Christian pastors were particularly excited because many pokestops and gyms were sited at churches and Christian centres, via the popular Ingress portals.

Welcome signs were put up offering tea and spiritual sustenance to gamers trying to battle, or spin those pokestops to collect eggs, berries and other items.

But Pokemon Go never became  the passport to mission that it had been hoped it would.

Instead, it turned into something of a disappointment, for many players as well as owners of premises where gyms and pokestops are sited.

Even though an estimated 65 million players worldwide are still playing the game, there are a number of reasoons why in spite of all the promising indications at the launch, it never became at all significant in church outreach.

Niantic and Nintendo  wanted the game to  be a group playing exercise that got people outside, meeting new friends and engaging in virtual battles via their mobile phones against members  of other  teams, Valor , Mystic  and Instinct.

This happened only in a few locations. Some popular parks and beaches became, and still are, magnets for players, particularly  places that spawn Magikarp (jokingly nicknamed Polycarp by some Christians) which is to date the only pokemon that has a 'shiny'  or rare, differently-coloured manifestation. Even in these places, however, it is common to see players wandering around glued to their phones, and rarely  interacting with each other in  the real world.

Pokemon Go became a  relatively solitary experience.

And too many gyms became dominated by players who never even left their living rooms, playing on laptops with 'bots' or spoofing with their phones to convince the app they were in a different location to reality. Gyms got overtaken by as many as 10 level-40 almost unbeatable Blisseys.

Children and other genuine players dropped out, and certainly few can have been enticed to go into a church by the experience of battling its gym, unless it was to pray for release from addiction to a game that had become increasingly  frustrating as little was done against cheaters who seemed only to benefit from their ability to play the system.

That could be about to change.

Coinciding  with the game's imminent first birthday, Niantic is launching its biggest update ever. 

According to posts on the Silph Road Reddit community., it seems that pokemon that have been played illicitly,  outside the game's  terms of service, might be flagged up in some way and refuse to obey  their trainers. 

More significantly, the entire gym system is being  reset.

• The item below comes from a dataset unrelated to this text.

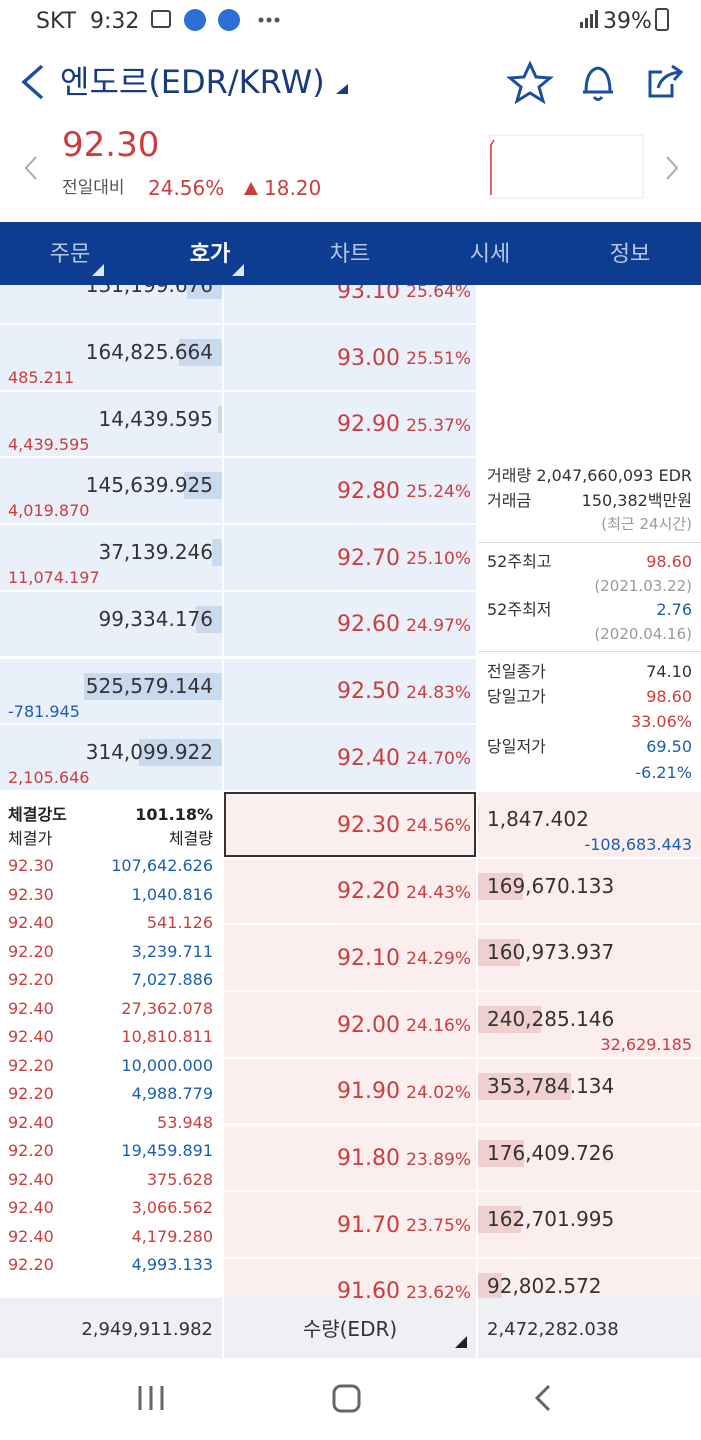 The height and width of the screenshot is (1440, 701). What do you see at coordinates (190, 838) in the screenshot?
I see `trade-header: 체결량` at bounding box center [190, 838].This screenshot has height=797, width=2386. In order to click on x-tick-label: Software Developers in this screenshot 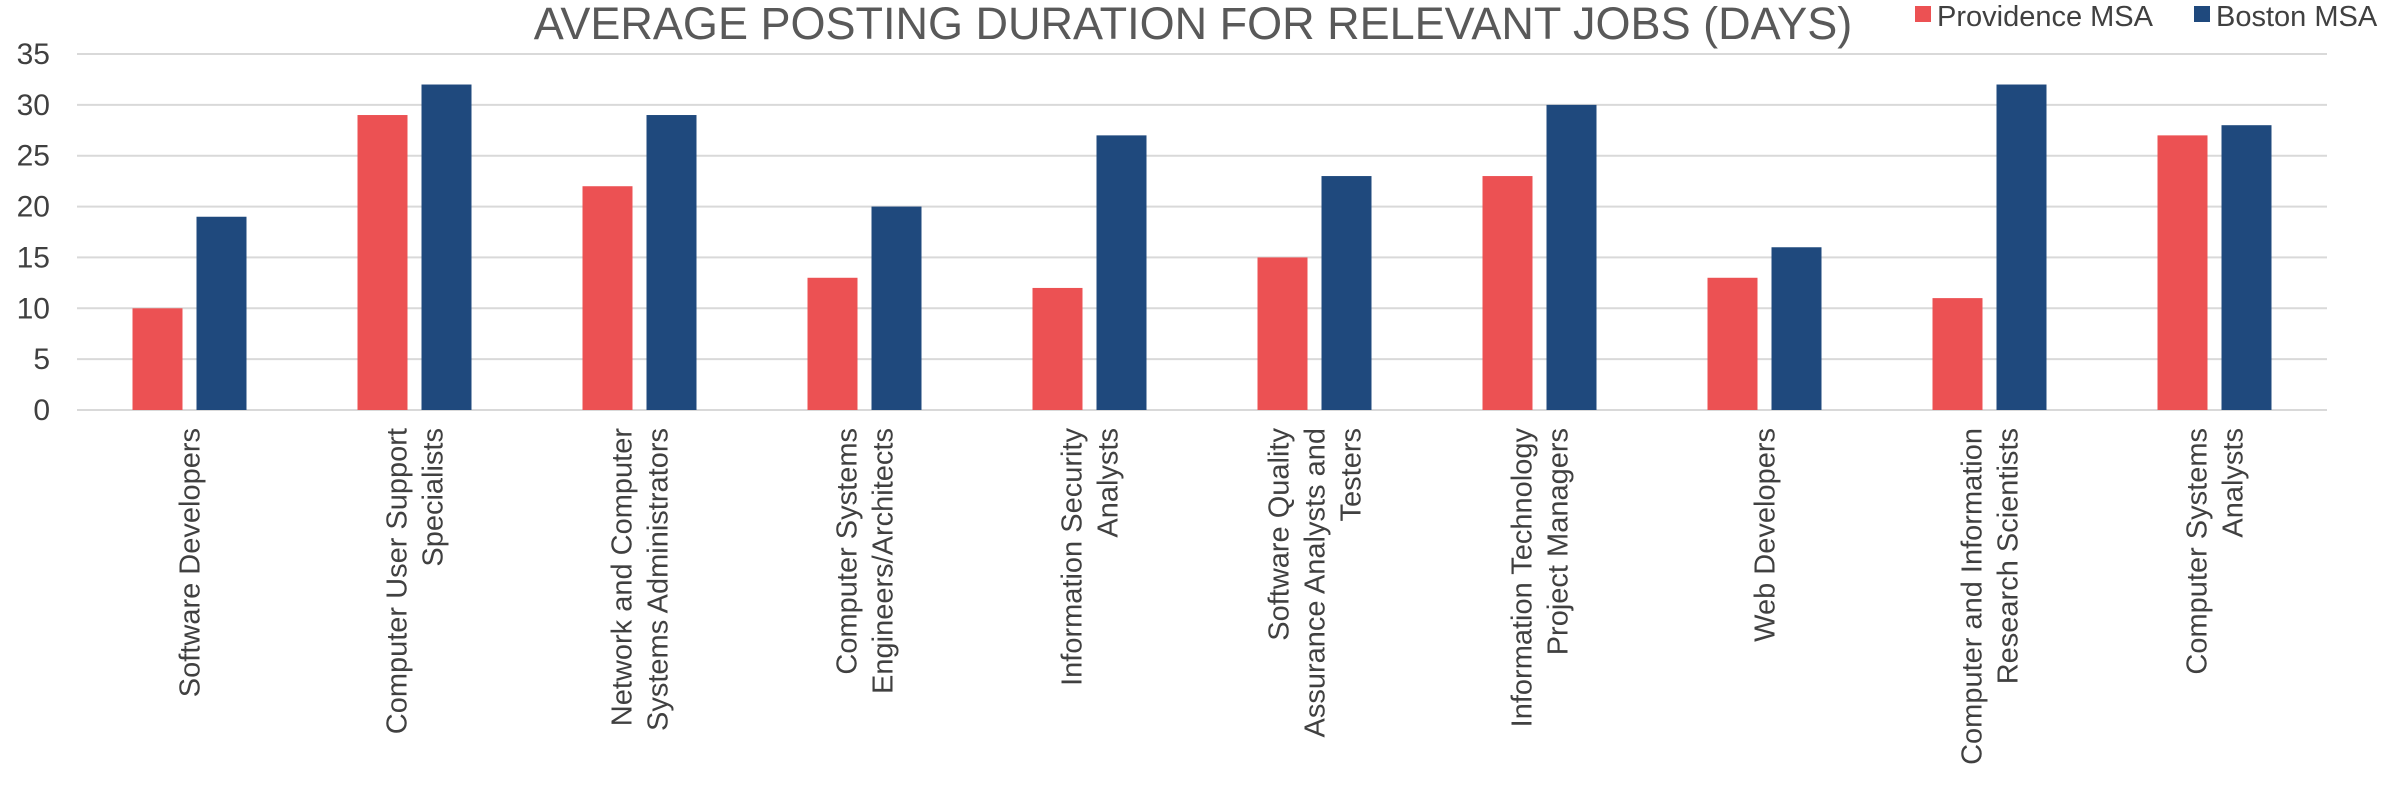, I will do `click(191, 562)`.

All the pokemon that were in the gyms have been returned to their trainers.  And when they re-open soon, they will allow a maximum of one of each pokemon, meaning an end to the rule of Blissey.

And most exciting of all, Niantiic and Nintendo are launching 'raids' when a number of players must  come together, in person and in real life, at the location of the gym to have a chance to battle and catch a super pokemon such as aTyranitar wiith max-IVs, or even perhaps a legendary.

Niantic's dream of people meeting up in real life  to play this virtual game is about to become reality. And many, many of  these meet-ups will be at churches. Players will be there for as long as an hour.

There will then be plenty of opportunities for pastors  to  offer coffee and water to gamers, and to console  those who  fail to catch the legendary pokemon of  their dreams.

Early in the game, there  was a rumour that the greatest legendarie of all, Mew, would be released at Westminster Abbey. It never  happened them, but perhaps it will now. There are gyms also  at St Paul's Cathedral and outside Lambeth Palace, where the Archbishop of Canterbury has his office.